Wells Fargo Ordered to Pay $3.7 Billion in Penalties, & Some Wells Fargo Customers Could Be Getting A Refund Check

Veronica Charnell Media

Photo courtesy of Deposit Photos/Wells FargoPhoto byDeposit Photos

Wells Fargo Bank has been ordered to pay $3.7 billion in civil penalties and reimbursements for harming more than 16 million consumer accounts over the past few years.

CNN first reported the penalty this morning by the Consumer Financial Protection Bureau, which also included $2 billion to compensate consumers “for a range of illegal activity” and $1.7 billion as a penalty.

The CFPB is in charge of overseeing financial protection for the U.S. government. They officially charged Wells Fargo with “widespread mismanagement,” which led to misapplied loan payments, wrongfully foreclosing on homes and repossessing vehicles, illegally assessing fees and interest, and charging surprise overdraft fees.

Wells Fargo has a long history of being under scrutiny for more than five years. In 2016, Wells Fargo admitted to regulators that it had created as many as 2 million unauthorized accounts. The Associated Press reported that Wells Fargo Wells paid a $1 billion penalty in 2018, which was the largest against a bank for such violations at the time. Wells Fargo remains under a Federal Reserve order forbidding it from growing any larger until the Fed deems that its corporate culture problems are resolved. That order, originally enacted in 2018, was expected to last only a year or two.

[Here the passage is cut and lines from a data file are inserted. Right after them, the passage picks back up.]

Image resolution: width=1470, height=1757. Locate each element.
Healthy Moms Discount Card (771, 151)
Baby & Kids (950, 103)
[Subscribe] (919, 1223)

The Consumer Financial Protection Bureau (CFPB) provided detailed information about their investigation.

  • Unlawfully repossessed vehicles and bungled borrower accounts: Wells Fargo had systematic failures in its servicing of automobile loans that resulted in $1.3 billion in harm across more than 11 million accounts. The bank incorrectly applied for borrowers’ payments, improperly charged fees and interest, and wrongfully repossessed borrowers’ vehicles. In addition, the bank failed to ensure that borrowers received a refund for certain fees on add-on products when a loan ended early.
  • Improperly denied mortgage modifications: During at least seven years, the bank improperly denied thousands of mortgage loan modifications, which in some cases led to Wells Fargo customers losing their homes to wrongful foreclosures. The bank was aware of the problem for years before it ultimately addressed the issue.
  • Illegally charged surprise overdraft fees: For years, Wells Fargo unfairly charged surprise overdraft fees - fees charged even though consumers had enough money in their account to cover the transaction at the time the bank authorized it - on debit card transactions and ATM withdrawals. As early as 2015, the CFPB, as well as other federal regulators, including the Federal Reserve, began cautioning financial institutions against this practice, known as authorized positive fees.
  • Unlawfully froze consumer accounts and mispresented fee waivers: The bank froze more than 1 million consumer accounts based on a faulty automated filter’s determination that there may have been a fraudulent deposit, even when it could have taken other actions that would have not harmed customers. Customers affected by these account freezes were unable to access any of their money in accounts at the bank for an average of at least two weeks. The bank also made deceptive claims as to the availability of waivers for a monthly service fee.

CFPB Enforcement Orders:

Provide more than $2 billion in redress to consumers: Wells Fargo will be required to pay redress totaling more than $2 billion to harmed customers. Specifically, Wells Fargo will have to pay:

  • More than $1.3 billion to consumers with auto lending accounts.
  • More than $500 million to consumers for affected deposit accounts which includes $205 million for illegal surprise overdraft fees.
  • Nearly $200 million to consumers with mortgage servicing accounts.
  • Stop charging surprise overdraft fees: Wells Fargo may not charge overdraft fees for deposit accounts when the consumer had available funds at the time of a purchase or other debit transaction, but then subsequently had a negative balance once the transaction settled.
  • Ensure auto loan borrowers receive refunds for certain add-on fees: Wells Fargo must ensure that the unused portion of GAP contracts is refunded to the borrower when a loan is paid off or otherwise terminates early.
  • Pay $1.7 billion in penalties to CFPB

Consumers who are experiencing ongoing problems with Wells Fargo, or other financial providers, can submit complaints by visiting the CFPB’s website or by calling (855) 411-CFPB (2372).